Okay, that’s a bad example. But have Ravenstahl’s antics really caused that much of a stir nationally? Maybe he made some waves for being so young when he took office, and maybe the Tiger Woods thing got a little attention. But we’re not talking about Kwame Kilpatrick here. Hell, even the mayor of Braddock seems to have gotten more national press than Ravenstahl.
So while Ravenstahl is something of an embarrassment to all of us living in the city, I’m just not sure that that’s the best angle to take in a campaign ad. There are so many things you could use as ammo to fire at the Mayor, but somehow the embarrassment claim just seems to miss the mark.
But I think the presentation of this ad is just as much of a problem, if not more.
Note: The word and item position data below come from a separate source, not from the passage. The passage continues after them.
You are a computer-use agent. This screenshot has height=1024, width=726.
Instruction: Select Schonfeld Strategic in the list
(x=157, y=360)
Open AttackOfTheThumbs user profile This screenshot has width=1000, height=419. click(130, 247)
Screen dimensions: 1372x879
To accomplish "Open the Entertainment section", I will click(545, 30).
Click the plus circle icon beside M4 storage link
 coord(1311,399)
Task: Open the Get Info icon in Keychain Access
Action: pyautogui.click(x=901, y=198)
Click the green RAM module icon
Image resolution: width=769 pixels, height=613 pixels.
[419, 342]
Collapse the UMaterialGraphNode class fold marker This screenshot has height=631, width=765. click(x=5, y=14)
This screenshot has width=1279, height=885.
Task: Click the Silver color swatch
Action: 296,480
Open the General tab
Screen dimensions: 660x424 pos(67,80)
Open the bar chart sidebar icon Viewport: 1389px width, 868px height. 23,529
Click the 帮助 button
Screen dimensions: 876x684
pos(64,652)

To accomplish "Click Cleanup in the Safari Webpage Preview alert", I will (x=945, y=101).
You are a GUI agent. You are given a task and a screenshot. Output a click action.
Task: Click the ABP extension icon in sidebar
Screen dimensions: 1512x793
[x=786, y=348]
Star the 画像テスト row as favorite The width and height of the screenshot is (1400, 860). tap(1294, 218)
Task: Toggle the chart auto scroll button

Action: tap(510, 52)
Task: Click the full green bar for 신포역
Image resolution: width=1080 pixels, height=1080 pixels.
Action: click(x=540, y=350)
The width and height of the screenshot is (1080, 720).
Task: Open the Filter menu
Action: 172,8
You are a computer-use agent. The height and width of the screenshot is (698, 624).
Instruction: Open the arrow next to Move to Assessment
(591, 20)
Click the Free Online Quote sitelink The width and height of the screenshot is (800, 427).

As I alluded to earlier, there’s a lot of info jammed into the 30-second spot (like the :06 appropriation of the bond deal). Upon posting video of the ad, our friend The Pittsburgh Comet made some inquiries into the Dowd camp and generally got this reaction to the ad:
"Luke has done so much awful stuff over the past three years, it was impossible to fit it all in to a 30 second spot."
(The Comet goes into a discussion of other issues that could be touched upon, and that’s a worthwhile read, but I’m going in a different direction.)
The Dowd people are right: it is impossible to fit the Mayor’s three-years’ worth of indiscretions into a 30-secodn spot. So don’t even try. I know you want to talk about garbage cans and bond deals and the political appropriation of tax cuts, but understand the medium you’re working with. 30 seconds is a short amount of time, but the most effective commercials - in any realm, be it political or otherwise - aren’t the ones that attempt to load as much information as possible into the spot. Rather the effective commercial lands a simple, solid blow.
“Under Luke Ravenstahl, Pittsburgh is for sale. Whether it’s illegal billboards, 1,000-dollar trash cans, or illicit sex clubs, the city of Pittsburgh has been open for business at the pleasure of the Mayor and his cronies for the past three years. So it’s up to you to decide who should be in charge of this city: the deep-pockets campaign contributors or the taxpayers, voters, and residents of Pittsburgh?”
Land a strong, solid right and get people thinking about the issue that you think is most important. And then close with something like:
“Because the city can’t afford any more Luke Ravenstahl.”
And boom goes the dynamite.
But instead, the Dowd campaign tried to get as much info and issues into one 30-second spot as possible. Just like when Dowd was asked in the first televised debate if the perception of a pay-to-play culture exists in the city of Pittsburgh and he responded:
“In this culture that we live in, given the administration we have, it’s easy to see that.”
When he could have just as easily hit with a hard “Yes, there are pay-to-play politics in this administration. There are too many dots to connect to feel otherwise.”
Dowd’s not pulling his punches in this campaign; in fact, I think he’s hit the Mayor with a lot of shots, assailing Ravenstahl’s record and integrity (and all with good cause). But the message needs to come through clearer.